La vieille Marquesia de Lantar donna tous ses effets à sa petite-fille Philippa, femme de Pierre-Roger. D'autres hérétiques donnaient aux soldats quelques sous melgoriens, de la cire, du poivre, du sel, une paire de souliers, une bourse, des braies, du feutre192... tout ce que les bons hommes possédaient encore; et certains de ces objets devaient sans doute avoir surtout une valeur de reliques.

Les dépositions relatent ensuite les cérémonies auxquelles les témoins assistèrent ces jours-là - les seules sur lesquelles on leur ait demandé des détails - les consolamenta. En ces jours où le fait d'entrer dans l'Église cathare signifiait une mort certaine et imminente, il se trouva au moins dix-sept personnes assez croyantes pour aspirer à cette faveur. Ils étaient six femmes, et onze hommes, tous chevaliers ou sergents d'armes.

L'une de ces femmes était l'épouse du seigneur de Montségur, Corba de Perella. Corba, fille de la parfaite Marquesia, mère d'une enfant infirme et probablement déjà "consolée", devait s'être depuis longtemps préparée à ce pas décisif; elle le franchit le dernier jour, l'avant-veille de la fin de la trêve, abandonnant son mari, ses deux filles mariées, ses petits-enfants, son fils, dont la présence l'avait sans doute retenue jusque-là et auxquels elle préférait à présent le martyre pour sa foi193. Ermengarde d'Ussat était une noble femme de la région, Guillelme, Bruna et Arssendis étaient des femmes de sergents (les deux dernières devaient monter au bûcher en même temps que leurs maris, eux aussi volontaires de la onzième heure); ce n'étaient pas de vieilles femmes, les sergents d'armes étaient en général jeunes. Guillelme de Lavelanet était peut-être âgée, puisqu'elle était la femme du chevalier Bérenger de Lavelanet.

Parmi les hommes qui avaient reçu le consolamentum pendant la trêve figuraient deux chevaliers: Guillaume de l'Isle - grièvement blessé quelques jours plus tôt - et Raymond de Marciliano. Les sergents d'armes Raymond-Guillaume de Tornaboïs, Brasillac de Calavello (tous deux avaient participé au massacre d'Avignonet), Arnaud Domerc (mari de Bruna), Arnaud Dominique, Guillaume de Narbonne, Pons Narbona (mari d'Arssendis), Johan Reg, Guillaume du Puy, Guillaume-Jean de Lordat, enfin Raymond de Belvis et Arnaud Teouli entrés à Montségur au moment où la situation de la citadelle était déjà désespérée, et qui semblent n'y être venus au prix de tant dangers que pour devenir martyrs. Tous ces soldats qui pouvaient quitter le château avec les honneurs de la guerre et la tête haute ont préféré s'en laisser chasser comme des bêtes pour être parqués sur des fagots de bois sec et brûler vifs à côté de leurs maîtres dans la foi.

-- -- --

## Énoncé de la tâche
D'après le texte ci-dessus sur les consolamenta de Montségur, répondez brièvement aux questions suivantes.
(a) À qui la vieille Marquesia de Lantar donna-t-elle tous ses effets ?
(b) Combien de femmes et combien d'hommes comptait-on parmi les personnes qui aspirèrent au consolamentum ?
(c) Quels deux chevaliers reçurent le consolamentum pendant la trêve ?

## Matériel
-- -- --

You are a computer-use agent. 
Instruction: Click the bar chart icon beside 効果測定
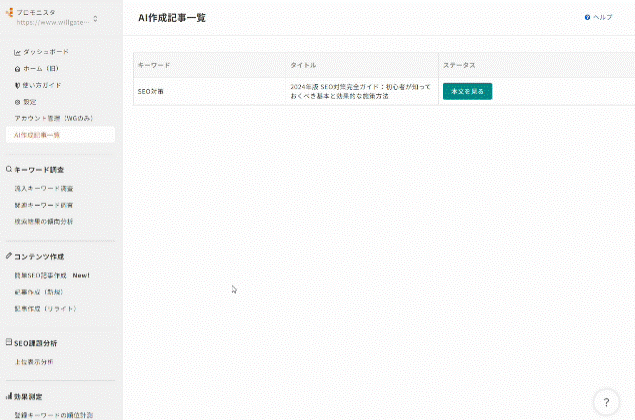[9, 397]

-- -- --

## Réponse attendue
(a) À sa petite-fille Philippa, femme de Pierre-Roger.
(b) Six femmes et onze hommes.
(c) Guillaume de l'Isle et Raymond de Marciliano.